SHORT PROBLEM — Output every line of the entries below as a JSON list of strings, one string per line, omitting blank lines.

>> BEGIN DATASET ROWS

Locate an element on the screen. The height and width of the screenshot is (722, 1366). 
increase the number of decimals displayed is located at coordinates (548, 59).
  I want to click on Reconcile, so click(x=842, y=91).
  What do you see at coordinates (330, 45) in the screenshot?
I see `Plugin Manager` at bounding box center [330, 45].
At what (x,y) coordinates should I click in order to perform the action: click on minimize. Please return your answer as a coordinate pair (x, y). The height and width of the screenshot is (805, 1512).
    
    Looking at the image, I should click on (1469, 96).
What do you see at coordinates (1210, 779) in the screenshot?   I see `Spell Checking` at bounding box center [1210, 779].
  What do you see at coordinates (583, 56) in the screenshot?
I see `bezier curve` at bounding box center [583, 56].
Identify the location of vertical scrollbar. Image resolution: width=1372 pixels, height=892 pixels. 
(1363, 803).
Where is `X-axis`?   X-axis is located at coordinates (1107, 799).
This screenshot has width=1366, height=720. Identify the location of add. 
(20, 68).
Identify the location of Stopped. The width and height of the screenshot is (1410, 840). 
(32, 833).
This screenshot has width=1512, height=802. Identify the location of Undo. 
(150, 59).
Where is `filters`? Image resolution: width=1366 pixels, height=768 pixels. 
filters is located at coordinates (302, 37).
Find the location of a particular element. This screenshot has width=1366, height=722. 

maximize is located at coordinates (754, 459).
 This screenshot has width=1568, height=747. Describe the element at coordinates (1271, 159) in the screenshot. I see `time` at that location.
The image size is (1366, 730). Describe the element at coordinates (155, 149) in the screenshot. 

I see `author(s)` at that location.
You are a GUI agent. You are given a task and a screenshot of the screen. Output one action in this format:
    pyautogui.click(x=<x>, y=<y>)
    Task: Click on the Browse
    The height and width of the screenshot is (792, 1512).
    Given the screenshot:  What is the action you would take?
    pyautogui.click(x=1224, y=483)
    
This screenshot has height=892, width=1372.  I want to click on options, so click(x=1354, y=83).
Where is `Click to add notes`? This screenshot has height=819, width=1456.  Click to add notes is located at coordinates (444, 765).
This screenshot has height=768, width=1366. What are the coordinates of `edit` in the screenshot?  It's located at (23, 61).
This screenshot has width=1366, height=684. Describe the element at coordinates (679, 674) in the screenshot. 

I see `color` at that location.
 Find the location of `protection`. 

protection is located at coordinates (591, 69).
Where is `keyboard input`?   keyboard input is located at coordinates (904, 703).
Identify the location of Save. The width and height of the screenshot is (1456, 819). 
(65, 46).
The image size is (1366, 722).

>> END DATASET ROWS

REPLY TO THE EXERCISE —
[
  "Locate an element on the screen. The height and width of the screenshot is (722, 1366). ",
  "increase the number of decimals displayed is located at coordinates (548, 59).",
  "  I want to click on Reconcile, so click(x=842, y=91).",
  "  What do you see at coordinates (330, 45) in the screenshot?",
  "I see `Plugin Manager` at bounding box center [330, 45].",
  "At what (x,y) coordinates should I click in order to perform the action: click on minimize. Please return your answer as a coordinate pair (x, y). The height and width of the screenshot is (805, 1512).",
  "    Looking at the image, I should click on (1469, 96).",
  "What do you see at coordinates (1210, 779) in the screenshot?   I see `Spell Checking` at bounding box center [1210, 779].",
  "  What do you see at coordinates (583, 56) in the screenshot?",
  "I see `bezier curve` at bounding box center [583, 56].",
  "Identify the location of vertical scrollbar. Image resolution: width=1372 pixels, height=892 pixels. ",
  "(1363, 803).",
  "Where is `X-axis`?   X-axis is located at coordinates (1107, 799).",
  "This screenshot has width=1366, height=720. Identify the location of add. ",
  "(20, 68).",
  "Identify the location of Stopped. The width and height of the screenshot is (1410, 840). ",
  "(32, 833).",
  "This screenshot has width=1512, height=802. Identify the location of Undo. ",
  "(150, 59).",
  "Where is `filters`? Image resolution: width=1366 pixels, height=768 pixels. ",
  "filters is located at coordinates (302, 37).",
  "Find the location of a particular element. This screenshot has width=1366, height=722. ",
  "maximize is located at coordinates (754, 459).",
  " This screenshot has width=1568, height=747. Describe the element at coordinates (1271, 159) in the screenshot. I see `time` at that location.",
  "The image size is (1366, 730). Describe the element at coordinates (155, 149) in the screenshot. ",
  "I see `author(s)` at that location.",
  "You are a GUI agent. You are given a task and a screenshot of the screen. Output one action in this format:",
  "    pyautogui.click(x=<x>, y=<y>)",
  "    Task: Click on the Browse",
  "    The height and width of the screenshot is (792, 1512).",
  "    Given the screenshot:  What is the action you would take?",
  "    pyautogui.click(x=1224, y=483)",
  "This screenshot has height=892, width=1372.  I want to click on options, so click(x=1354, y=83).",
  "Where is `Click to add notes`? This screenshot has height=819, width=1456.  Click to add notes is located at coordinates (444, 765).",
  "This screenshot has height=768, width=1366. What are the coordinates of `edit` in the screenshot?  It's located at (23, 61).",
  "This screenshot has width=1366, height=684. Describe the element at coordinates (679, 674) in the screenshot. ",
  "I see `color` at that location.",
  " Find the location of `protection`. ",
  "protection is located at coordinates (591, 69).",
  "Where is `keyboard input`?   keyboard input is located at coordinates (904, 703).",
  "Identify the location of Save. The width and height of the screenshot is (1456, 819). ",
  "(65, 46).",
  "The image size is (1366, 722)."
]